Tuesday was the deadline for death row inmates to seek to have their death sentences converted to life without parole under the fledgling Racial Justice Act, and by late afternoon, the state Attorney General's Office had received notice that 119 of the 159 death row inmates were seeking such relief.
That might not be the final tally. Some motions could have been filed late in the day in courts across the state and not yet forwarded to the state attorney general. Nevertheless, the sheer volume of requests has caused concerns in courthouses throughout North Carolina about the process for handling the cases.
Lawyers at the Center for Death Penalty Litigation in Durham said they expected most, but not all of the people sentenced to death in North Carolina to seek relief under the historic Racial Justice Act, signed into law Aug. 11, 2009.
The law, one of only two in the country, was adopted last year after months of contention along party lines and much opposition from prosecutors, law enforcement organizations and victims rights advocates. It is designed to combat racial disparities in death sentences and has prompted claims from white and black inmates.
The law allows death row inmates and defendants in death penalty cases to challenge prosecutions on grounds of bias. It also allows judges to consider statistics and anecdotal trends of racial disparities in death sentences, as well as testimony, to change a death sentence to life in prison without parole. A judge could also consider the same kind of information to keep prosecutors from seeking capital punishment at the outset of a case.
In the cases of the death row inmates, defense attorneys s are pushing for a streamlined process, by which some of the weightier issues of the new law can be decided early on by the state Supreme Court and applied en masse.
Case by case, please
Prosecutors, who before the law was adopted complained that challenges by most death row inmates would bog down the courts, are now pushing for cases to be heard on an individual basis.
"Each one of these cases has unique facts and circumstances, and each one involves the most serious crime and the most severe punishment," said Wake County District Attorney Colon Willoughby. "To lump a bunch of them together would be like doing a Rev. [Sun Myung] Moon wedding, and it shouldn't be." (Moon, a Korean billionaire, is known for conducting mass nuptials involving thousands.)
Last week, after five death row inmates filed the first challenges under the year-old Racial Justice Act, attorneys on three of the cases asked the state Supreme Court to consolidate all the cases to save money and court time.
The attorneys asked that the cases be declared "exceptional and assigned to one Superior Court judge who would rule on issues common to each."
Though discussions among defense lawyers and prosecutors have been under way for months, Noelle Talley, a spokeswoman for state Attorney General Roy Cooper, said no decisions had been made. Justice Department lawyers were continuing to consult with North Carolina district attorneys on the most appropriate way to handle the cases. Talley said.
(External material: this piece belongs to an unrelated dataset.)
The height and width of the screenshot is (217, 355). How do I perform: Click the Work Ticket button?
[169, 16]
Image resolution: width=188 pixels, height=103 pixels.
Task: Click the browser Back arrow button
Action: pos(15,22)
James Coleman, a Duke University law professor, said there could be benefits to the inmates if the cases are reviewed in a consolidated manner.
In their filings, many of the inmates tried to bolster their bias claims with findings from a study done by Catherine Grosso and Barbara O'Brien, professors at the Michigan State University College of Law.
Mostly white jurors
The law professors' study of 5,800 cases eligible for the death penalty from 1990 through 2009 shows that more than 40 percent of the defendants on North Carolina's death row were sentenced to death by a jury that was either all-white or included only one person of color. The researchers also found that in selection of juries, prosecutors statewide struck qualified blacks from the potential jury pool at more than twice the rate at which they struck whites.
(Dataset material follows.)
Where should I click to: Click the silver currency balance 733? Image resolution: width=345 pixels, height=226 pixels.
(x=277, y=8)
"What the Supreme Court ought to do is consolidate these cases," Coleman said. "If you put them togetherthere're some common issues."
Though this country's justice system was designed on the premise of being blind to such demographic issues as race, sex and social standing, several recent studies show that juries, particularly in the South, continued to be haunted by a pervasive race-based exclusion.
A persistent issue
In the 135 years that have passed since the 1875 Civil Rights Act outlawed racial discrimination in jury selection, the courts have repeatedly been called on to address the issue.
In 1986, the U.S. Supreme Court issued a landmark decision forbidding prosecutors from excluding blacks from juries without a good explanation, but it is up to a judge to decide whether there was deliberate discrimination, setting the bar very high for defense lawyers mounting challenges.
The Racial Justice Act allows judges to consider statistical evidence. But prosecutors say statistics cannot be considered in a vacuum,
"The accusations are that somehow because a jury was all white, it was racist, and I don't know how you get to that conclusion," Willoughby said.